2018/11/28

フィールドトリップ開催
~「現地の人々から現地の人々へ伝える」ことを目指して~

ISAPH マラウイ 池邉 佳織

グループ菜園にて、堆肥の作り方や
栽培方法などをメモする参加者たち

バナナを使った新しいレシピに
興味津々の様子

いたるところで歌って踊る、パワフルな
マラウイの人々

ISAPHマラウイでは、本年7月・8月にプロジェクト地域での把握調査を終え、本格的に活動が始まりました。1つ目のイベントとして、マニャムラ地域住民向けにフィールドトリップを開催しました。フィールドトリップとは、前プロジェクト地域の住民がこれまで培った様々な知識や経験を今プロジェクト地域の住民へ紹介するイベントです。対象者はプロジェクト地域パイロット4村の各村長、グループリーダー、HSA(Health Surveillance Assistant)、農業普及員、地域開発関係者で、成功体験などを共有し、栄養改善プロジェクトへの理解を得るとともに彼らのモチベーションを上げることが目的です。

イベント当日に向けて、前プロジェクト地域である迎える側もISAPHスタッフも準備で大忙しです。グループ菜園、栄養バランスのとれたレシピ、豆乳の作り方やバナナを使ったおかずの作り方、啓発ドラマや歌などを紹介する予定です。前プロジェクト地域の住民にとっては、これまで学んだことを発表する場となるため、気合いも入ります。当日は、グループ菜園における野菜の育て方や高栄養価の野菜の紹介、堆肥作り、収穫した野菜を換金し子どもの食べ物を購入する考え方など、とても上手に説明していました。国民のほとんどが農業従事者であるマラウイは、農業に対する関心がとても高く、説明される側からも様々な質問が出て、あっという間に午前の部が終わりました。調査では、ほとんどの住民が日常的には主食と野菜しか摂れておらず、消費されている品目の数も極端に限られていることが分かりました。住民の関心が高い農業を切り口に、グループ菜園で育てた栄養価の高い食材をいつもの食事に加える習慣ができれば、私たちの目標とする「食の多様性を増やす」ことができると考えています。そのためにも、グループ菜園が成功することはとても重要です。

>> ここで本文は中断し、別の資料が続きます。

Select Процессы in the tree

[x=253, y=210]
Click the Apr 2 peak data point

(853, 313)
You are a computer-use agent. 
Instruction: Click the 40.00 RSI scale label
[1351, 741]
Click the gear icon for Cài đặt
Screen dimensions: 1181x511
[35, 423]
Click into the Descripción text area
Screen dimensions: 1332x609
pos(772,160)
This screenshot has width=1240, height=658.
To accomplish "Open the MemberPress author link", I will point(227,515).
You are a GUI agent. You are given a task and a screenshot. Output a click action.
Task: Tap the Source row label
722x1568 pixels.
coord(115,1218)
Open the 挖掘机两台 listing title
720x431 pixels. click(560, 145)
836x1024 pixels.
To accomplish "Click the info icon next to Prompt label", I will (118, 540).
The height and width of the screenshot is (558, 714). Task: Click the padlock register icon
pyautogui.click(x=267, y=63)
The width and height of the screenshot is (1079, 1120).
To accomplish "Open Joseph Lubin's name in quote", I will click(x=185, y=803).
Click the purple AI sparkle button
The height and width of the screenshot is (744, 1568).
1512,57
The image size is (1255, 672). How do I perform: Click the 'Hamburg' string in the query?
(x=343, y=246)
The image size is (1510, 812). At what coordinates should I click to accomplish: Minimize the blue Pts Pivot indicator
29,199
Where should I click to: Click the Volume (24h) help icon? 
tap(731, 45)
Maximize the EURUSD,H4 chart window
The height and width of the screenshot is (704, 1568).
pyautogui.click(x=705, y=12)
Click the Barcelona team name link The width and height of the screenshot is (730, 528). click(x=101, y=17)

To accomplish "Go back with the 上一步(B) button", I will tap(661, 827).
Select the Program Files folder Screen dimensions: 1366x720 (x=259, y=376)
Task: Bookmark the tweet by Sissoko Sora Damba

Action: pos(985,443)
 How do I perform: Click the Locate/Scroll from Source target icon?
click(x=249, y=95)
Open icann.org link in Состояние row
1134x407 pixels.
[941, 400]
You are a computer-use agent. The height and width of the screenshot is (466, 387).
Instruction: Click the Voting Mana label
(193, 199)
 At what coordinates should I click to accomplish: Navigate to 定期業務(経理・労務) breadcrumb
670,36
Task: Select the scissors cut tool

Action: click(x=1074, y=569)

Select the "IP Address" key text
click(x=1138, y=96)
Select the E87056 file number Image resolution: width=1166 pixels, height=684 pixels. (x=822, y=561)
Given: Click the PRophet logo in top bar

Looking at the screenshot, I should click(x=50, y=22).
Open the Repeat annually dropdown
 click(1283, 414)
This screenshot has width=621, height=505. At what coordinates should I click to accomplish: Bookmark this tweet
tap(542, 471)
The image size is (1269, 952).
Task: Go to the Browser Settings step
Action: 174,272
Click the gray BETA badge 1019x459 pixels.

午後からはグループリーダーがISAPHの活動を通し学んで得たメリットや、普段のグループ活動で教えているトピックを話しました。また、クッキングデモンストレーションでは、以前ISAPHスタッフと作ったレシピを4~5つ披露しました。マラウイでは食のバリエーションがとても少ないため、一風変わったレシピに住民は少し驚いた様子でしたが、試食すると美味しいと高評価でした。最後に、今回の学びをダンスと歌で表現するマラウイの人々。その様子はとてもパワフルで、楽しんで学んでくれたことが伝わり、こちらが元気を貰ったようなフィールドトリップでした。

今回、ISAPHスタッフは事前のサポートを行うのみで、当日は前プロジェクト地域の住民が主体となり進めることができました。「現地の人々から現地の人々へ伝える」これは私たちが説明するよりも説得力があります。今後も、住民同士が刺激し合い高め合い、普段の食生活や衛生環境などをより改善していくお手伝いができたらと思います。